Péridurale du poète

par Rémy @, jeudi 07 juillet 2016, 00:23 (il y a 2852 jours) @ Ecrire

Mais en même temps, suppose que tu sois médecin et que tu déboules au hasard d'une promenade en forêt dans une clairière où des gens seraient en train de soigner leur tension artérielle en se fouettant avec des ronces : ce serait de ton devoir de ramener ces fous vers des médications plus efficaces et moins dangereuses pour eux. Eh bien c'est pareil pour un psy qui surprendrait des gens à faire leur psychothérapie en public devant des inconnus : ce serait de son devoir de leur conseiller d'aller plutôt raconter ça à un professionnel dans son cabinet. Et certainement pas de jouer leur jeu exhibomasochiste en faisant semblant qu'ils soient dans son cabinet.

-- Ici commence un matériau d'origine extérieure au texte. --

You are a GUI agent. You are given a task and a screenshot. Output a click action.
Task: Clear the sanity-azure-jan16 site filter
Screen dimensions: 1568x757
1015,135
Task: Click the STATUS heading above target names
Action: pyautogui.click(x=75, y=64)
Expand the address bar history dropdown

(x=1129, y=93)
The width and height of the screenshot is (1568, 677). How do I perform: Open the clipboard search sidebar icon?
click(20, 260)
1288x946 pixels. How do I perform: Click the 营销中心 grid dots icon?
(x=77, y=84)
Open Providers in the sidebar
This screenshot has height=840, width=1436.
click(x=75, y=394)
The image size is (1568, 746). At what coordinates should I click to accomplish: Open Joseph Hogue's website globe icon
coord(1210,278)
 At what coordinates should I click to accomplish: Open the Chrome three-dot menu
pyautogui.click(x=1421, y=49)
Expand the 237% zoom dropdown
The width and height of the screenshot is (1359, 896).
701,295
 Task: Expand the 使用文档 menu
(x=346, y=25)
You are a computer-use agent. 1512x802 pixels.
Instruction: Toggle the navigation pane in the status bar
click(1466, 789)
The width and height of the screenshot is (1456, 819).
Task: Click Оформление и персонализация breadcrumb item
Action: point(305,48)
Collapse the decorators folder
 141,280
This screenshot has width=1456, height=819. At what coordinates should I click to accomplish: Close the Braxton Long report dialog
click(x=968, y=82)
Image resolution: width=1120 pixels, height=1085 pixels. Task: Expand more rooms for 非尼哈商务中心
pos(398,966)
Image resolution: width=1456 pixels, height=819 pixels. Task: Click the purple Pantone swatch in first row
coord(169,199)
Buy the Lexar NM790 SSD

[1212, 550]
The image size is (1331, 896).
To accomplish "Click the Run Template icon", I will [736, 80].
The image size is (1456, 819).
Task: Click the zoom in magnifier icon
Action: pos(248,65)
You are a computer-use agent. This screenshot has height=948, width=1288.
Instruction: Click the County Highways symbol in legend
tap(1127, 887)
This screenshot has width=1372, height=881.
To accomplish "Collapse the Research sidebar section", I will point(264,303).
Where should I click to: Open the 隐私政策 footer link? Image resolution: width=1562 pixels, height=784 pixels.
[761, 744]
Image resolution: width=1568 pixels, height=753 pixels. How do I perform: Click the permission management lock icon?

Par ailleurs, c'est très triste, mais il faudra bien finir par reconnaître qu'avoir mal aux genoux ne fait pas danser plus joliment, qu'avoir une conjonctivite n'aide pas à photographier, qu'on joue mal du piano avec des crampes aux mains, et qu'être en état de souffrance psychologique ne fait pas écrire de plus beaux textes. Pour faire de l'art, sauf rarissime génie beethovénien, on a besoin de toutes les facultés concernées.
En plus de cet appauvrissement à la source, le fait qu'ils soient thérapeutiques réduit la liberté d'interprétation des textes : pas le droit d'en rire, pas le droit de critiquer, obligation de compatir et d'admirer. Le propre d'une bonne œuvre, c'est quand même justement qu'elle permet plusieurs interprétations et qu'elle parle à chacun à sa façon, provoquant des réactions diverses. Si on désamorce par-avance cette diversité, ou si on la fustige après-coup, on tue l'œuvre.
Bref, à cause des deux bouts de la communication, le texte thérapeutique fonctionne mal du point de vue artistique.